[Text and element pointing records]
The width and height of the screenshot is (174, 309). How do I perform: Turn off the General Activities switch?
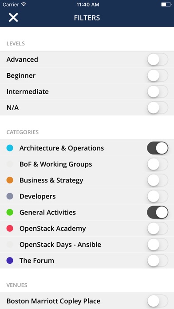[158, 212]
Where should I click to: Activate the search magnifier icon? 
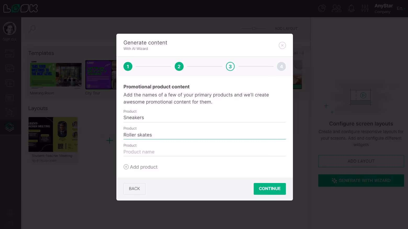click(32, 29)
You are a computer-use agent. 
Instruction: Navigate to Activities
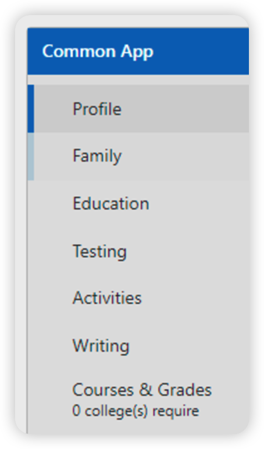pyautogui.click(x=107, y=298)
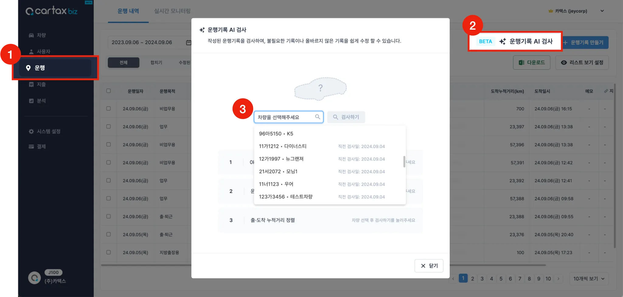Click the 지출 expense icon in sidebar
Viewport: 623px width, 297px height.
[x=31, y=84]
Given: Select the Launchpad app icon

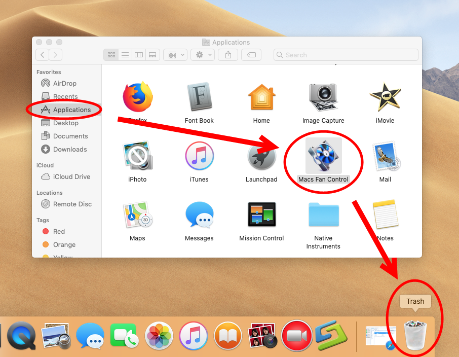Looking at the screenshot, I should point(261,156).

[Written task] Please quote all of the records above word for word, leaving out the pictures.

[Written solution]
The width and height of the screenshot is (174, 309). How do I perform: Turn off the General Activities switch?
[158, 212]
Where should I click to: Activate the search magnifier icon? 
click(32, 29)
You are a computer-use agent. 
Instruction: Navigate to Activities
pyautogui.click(x=107, y=298)
Click the 지출 expense icon in sidebar
Viewport: 623px width, 297px height.
[x=31, y=84]
Given: Select the Launchpad app icon

Looking at the screenshot, I should point(261,156).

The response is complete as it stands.